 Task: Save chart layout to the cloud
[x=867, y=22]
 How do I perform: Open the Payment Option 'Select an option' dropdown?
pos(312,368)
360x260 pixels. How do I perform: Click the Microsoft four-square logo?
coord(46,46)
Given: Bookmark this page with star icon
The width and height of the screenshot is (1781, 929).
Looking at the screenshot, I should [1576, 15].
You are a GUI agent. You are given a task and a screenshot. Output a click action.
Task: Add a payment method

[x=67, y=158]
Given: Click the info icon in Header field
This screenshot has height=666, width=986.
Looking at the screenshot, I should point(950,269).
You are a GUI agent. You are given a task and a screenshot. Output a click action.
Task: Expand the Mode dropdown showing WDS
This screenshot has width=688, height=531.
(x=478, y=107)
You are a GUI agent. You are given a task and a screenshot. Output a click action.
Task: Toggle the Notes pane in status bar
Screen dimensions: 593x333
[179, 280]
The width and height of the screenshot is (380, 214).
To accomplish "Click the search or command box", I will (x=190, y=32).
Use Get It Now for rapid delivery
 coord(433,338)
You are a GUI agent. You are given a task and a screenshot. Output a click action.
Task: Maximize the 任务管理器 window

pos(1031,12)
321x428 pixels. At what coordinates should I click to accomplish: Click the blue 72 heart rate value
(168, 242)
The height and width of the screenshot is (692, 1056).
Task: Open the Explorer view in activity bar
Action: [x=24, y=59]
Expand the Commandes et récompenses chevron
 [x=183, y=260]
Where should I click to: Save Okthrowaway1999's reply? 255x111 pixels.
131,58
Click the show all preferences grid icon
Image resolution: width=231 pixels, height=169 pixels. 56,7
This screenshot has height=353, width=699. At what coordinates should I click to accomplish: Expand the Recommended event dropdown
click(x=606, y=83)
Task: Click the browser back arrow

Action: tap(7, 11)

* _Task goal_
Nothing should be returned except the lines from the one holding "Screen dimensions: 593x333" through the final line of the listing, exactly as they appear.

* _Problem solution_
Screen dimensions: 593x333
[179, 280]
The width and height of the screenshot is (380, 214).
To accomplish "Click the search or command box", I will (x=190, y=32).
Use Get It Now for rapid delivery
 coord(433,338)
You are a GUI agent. You are given a task and a screenshot. Output a click action.
Task: Maximize the 任务管理器 window

pos(1031,12)
321x428 pixels. At what coordinates should I click to accomplish: Click the blue 72 heart rate value
(168, 242)
The height and width of the screenshot is (692, 1056).
Task: Open the Explorer view in activity bar
Action: [x=24, y=59]
Expand the Commandes et récompenses chevron
 [x=183, y=260]
Where should I click to: Save Okthrowaway1999's reply? 255x111 pixels.
131,58
Click the show all preferences grid icon
Image resolution: width=231 pixels, height=169 pixels. 56,7
This screenshot has height=353, width=699. At what coordinates should I click to accomplish: Expand the Recommended event dropdown
click(x=606, y=83)
Task: Click the browser back arrow

Action: tap(7, 11)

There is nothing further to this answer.